Hear the good news embedded in verses 9-10 again. Jesus says that his love for you is grounded in the Father’s love for the Son—“as the Father has loved me, so have I loved you.” And throughout John’s Gospel, the Father loves the Son, because the Son is going to give his life for the people the Father gave him. The Father loves Jesus, because Jesus is always the obedient Son. Everything he does pleases the Father.

Then, notice how Jesus says in verse 10, “I have kept my Father’s commandments and abide in his love.” Here’s why that’s good news. Where you don’t meet the conditions of obedience, Jesus already did. God’s Son became a man and lived in perfect obedience to the Father.

His obedience to the Father even led to his death on the cross, where you may find forgiveness for all your sinful shortcomings. More than that, God raised him from the dead and planted him at his right hand in heaven, and in him is all the strength you need to live as he’s called you to live. Jesus met all the conditions necessary for you to be joined to the Vine and he ever lives so that you enjoy abiding in his love.

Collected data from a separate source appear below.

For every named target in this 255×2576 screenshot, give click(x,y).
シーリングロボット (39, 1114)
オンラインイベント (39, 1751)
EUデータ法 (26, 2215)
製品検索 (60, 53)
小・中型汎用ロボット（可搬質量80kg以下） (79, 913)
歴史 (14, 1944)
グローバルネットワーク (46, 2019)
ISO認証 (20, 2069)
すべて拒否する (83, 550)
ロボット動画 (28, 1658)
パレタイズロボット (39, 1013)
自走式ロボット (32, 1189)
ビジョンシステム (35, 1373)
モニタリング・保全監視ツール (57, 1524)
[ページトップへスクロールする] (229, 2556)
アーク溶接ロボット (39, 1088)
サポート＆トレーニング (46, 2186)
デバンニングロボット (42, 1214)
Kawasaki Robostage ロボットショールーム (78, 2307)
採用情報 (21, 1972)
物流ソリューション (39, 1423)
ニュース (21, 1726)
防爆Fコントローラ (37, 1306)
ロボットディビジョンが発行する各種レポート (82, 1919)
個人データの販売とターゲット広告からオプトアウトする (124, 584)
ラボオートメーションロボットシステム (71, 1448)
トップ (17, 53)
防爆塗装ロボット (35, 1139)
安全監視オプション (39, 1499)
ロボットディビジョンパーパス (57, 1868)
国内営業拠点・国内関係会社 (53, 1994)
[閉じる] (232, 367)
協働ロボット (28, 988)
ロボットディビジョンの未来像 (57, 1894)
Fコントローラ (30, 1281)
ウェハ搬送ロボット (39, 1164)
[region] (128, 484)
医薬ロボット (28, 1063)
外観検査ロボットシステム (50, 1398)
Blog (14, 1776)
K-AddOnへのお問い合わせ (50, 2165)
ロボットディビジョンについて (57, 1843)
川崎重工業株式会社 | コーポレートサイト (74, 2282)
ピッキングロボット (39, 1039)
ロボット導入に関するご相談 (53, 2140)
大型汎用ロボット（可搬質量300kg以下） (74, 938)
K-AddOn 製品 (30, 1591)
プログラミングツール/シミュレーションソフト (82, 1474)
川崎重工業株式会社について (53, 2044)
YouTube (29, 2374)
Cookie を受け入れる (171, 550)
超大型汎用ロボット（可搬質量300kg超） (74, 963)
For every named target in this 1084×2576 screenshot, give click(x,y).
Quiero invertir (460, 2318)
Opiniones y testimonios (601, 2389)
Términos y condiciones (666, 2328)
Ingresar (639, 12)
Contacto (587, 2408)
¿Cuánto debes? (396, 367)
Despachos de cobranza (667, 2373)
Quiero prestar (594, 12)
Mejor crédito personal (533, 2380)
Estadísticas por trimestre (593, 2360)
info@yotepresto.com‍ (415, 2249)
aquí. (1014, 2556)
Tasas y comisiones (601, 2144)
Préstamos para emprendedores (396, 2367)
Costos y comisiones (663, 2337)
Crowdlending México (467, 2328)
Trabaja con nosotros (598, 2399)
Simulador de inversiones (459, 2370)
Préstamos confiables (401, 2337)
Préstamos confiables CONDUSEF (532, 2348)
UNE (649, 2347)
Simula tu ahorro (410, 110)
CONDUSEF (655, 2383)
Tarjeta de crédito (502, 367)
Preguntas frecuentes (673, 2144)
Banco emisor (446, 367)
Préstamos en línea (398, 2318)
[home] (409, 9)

Never once does he say to his disciples, “Keep my commandments,” without also telling them of his own work to give them everything they need to keep them—his love and forgiveness, a right relationship with him, and all the grace needed to obey. When you come to the Supper today—Yes, remember how far short your love for Christ falls—but then celebrate as you eat, knowing that everywhere your love falls short, his love went the distance. He loved you by obeying even to the point of death under God’s wrath. And this is why we can eat and drink today. This is why we can lift our voices to him in thanksgiving and adoration. This is why we’re in the Vine to begin with. Let’s draw from more of his grace and strength now.